Monday, December 3, 2007

A Bad Economy Can Land You In CT's Debtors Prison

While the founders of our great nation abhorred the notion of a debtors prison, special interests from several areas of society pushed legislators hard to draft laws that force you to pay up or go to jail.

While no court in this great state would ever dare to use the term "debtors prison" they instead speak the legalese equivalent of "contempt of court." When it comes to paying up "Contempt of Court" and "Debtors Prison" is essentially the same thing. Both represent an individual going to jail for owing money.

This is particularly of grave concern in a bad economic period, because your loss of a job, decline in business, or failure to sell your home could very easily translate to a criminal act.

At the federal level the top jailers are the IRS and the contemptible failure to pay your income tax, file on time, or not report to the agencies satisfaction. However do not be too concerned about the law, because there is no law even requiring a person to pay an income tax but the IRS is all about collecting. According to several experts on the IRS and Tom Cryer a constitutional attorney "there is no law even requiring a person to pay." However do not tell that to Ed and former CT Citizen Elaine Brown a dentist in NH now in Federal Prison on tax charges. No one is exempt from the tax mafia not even U.S. Congressman James Trafficante who is in prison for not paying the tax.

At the state level we have similar but different circumstances. There is the constant flood of divorced people who get regularly incarcerated for not paying, or not paying enough child support, alimony, or what ever the judge orders in court. The process of having a court threaten you with debtors prison will last as long as your contentious other decides to subjugate you to the draconian logic of the judicial officer brandishing his gavel. Our legislators in Hartford drafted the debtors prison legislation under the belief that this is the only way to get people to pay up.

The harsh choice of having a judicial gavel pointed at you demanding your "money or your freedom" has also got the attention of the credit card companies who want to get in on the collection process. With millions of Americans having negative savings for the first time in history, the risk and exposure to the big banks is growing exponentially. Foreclosures, are the first hardship for homeowners, the next is bank Levy's and liens on anything remaining of value, and the IRS also jumps in to tax you on loan money you saved due to the bank selling your home at a loss. In many cases a bank will try to insulate against these losses by going to court and getting a court order against your bank account/s resulting in you bouncing checks, and missing other payments.

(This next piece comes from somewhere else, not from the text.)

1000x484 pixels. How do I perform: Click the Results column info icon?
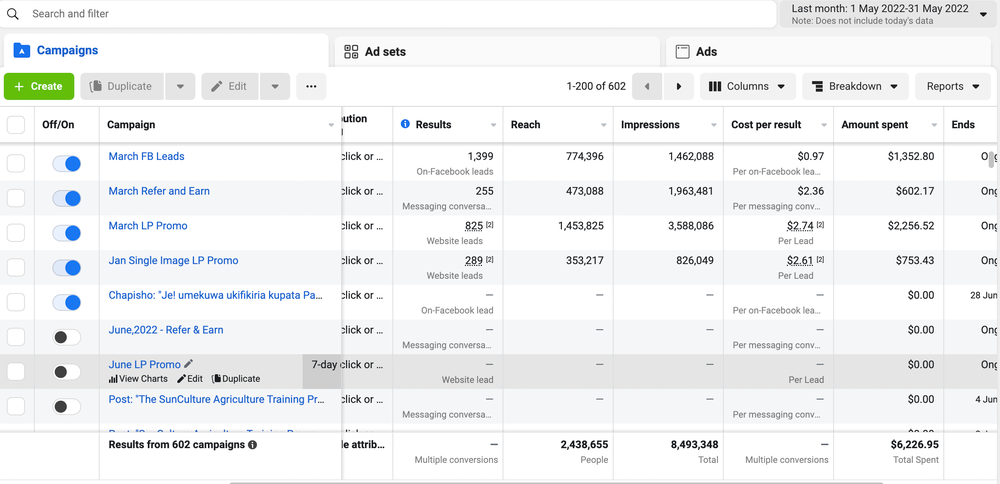pos(405,124)
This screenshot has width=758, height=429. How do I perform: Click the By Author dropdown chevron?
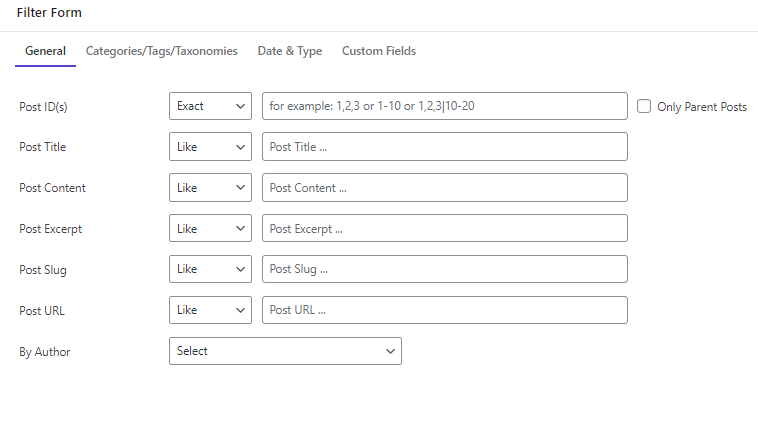point(390,352)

These court orders take no mercy on those who receive them, courts will allow banks to take Veterans checks, Social Security checks, and force the elderly, sick, and poor to lose the only access to the few dollars they have. The Federal poverty level of $14,000 per year has been routinely confiscated to the point where the sick and elderly have been dumped on the street for the benefit of collecting a debt. The panic to collect is spreading to all aspects of society, including our hospitals, who ask us about every asset we own upon signing in, and the brazen new generation of attorneys so eager to represent these big establishments to quell their own financial woes.

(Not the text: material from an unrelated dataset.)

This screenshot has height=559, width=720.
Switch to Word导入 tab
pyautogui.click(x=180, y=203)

The need to collect a debt is something I respect as a business man, as I have several customer debts of my own that I try to collect, but under no circumstance is the money I am owed so important that I could stand to ruin a persons life over a few bucks.

The very nature of a debtors prison is abhorrent to me, and what is most alarming is when people who owe money are not even afforded the protections of living at the Federal poverty level. When a court of law would go so far as to confiscate a persons Social security check, or veterans check to satisfy a corporation I take issue with the lack of protections afforded society.

It is my opinion that the entire idea of "debtors prison" has no place in America, CT, or anywhere where freedom rings. Nor do I believe that a person should be stripped of their ability to afford the basics of food and minimal shelter, because of a bad debt situation. People and corporations should be accountable to their own lending mistakes, and courts ought not be used as collection agencies for special interests and big corporations.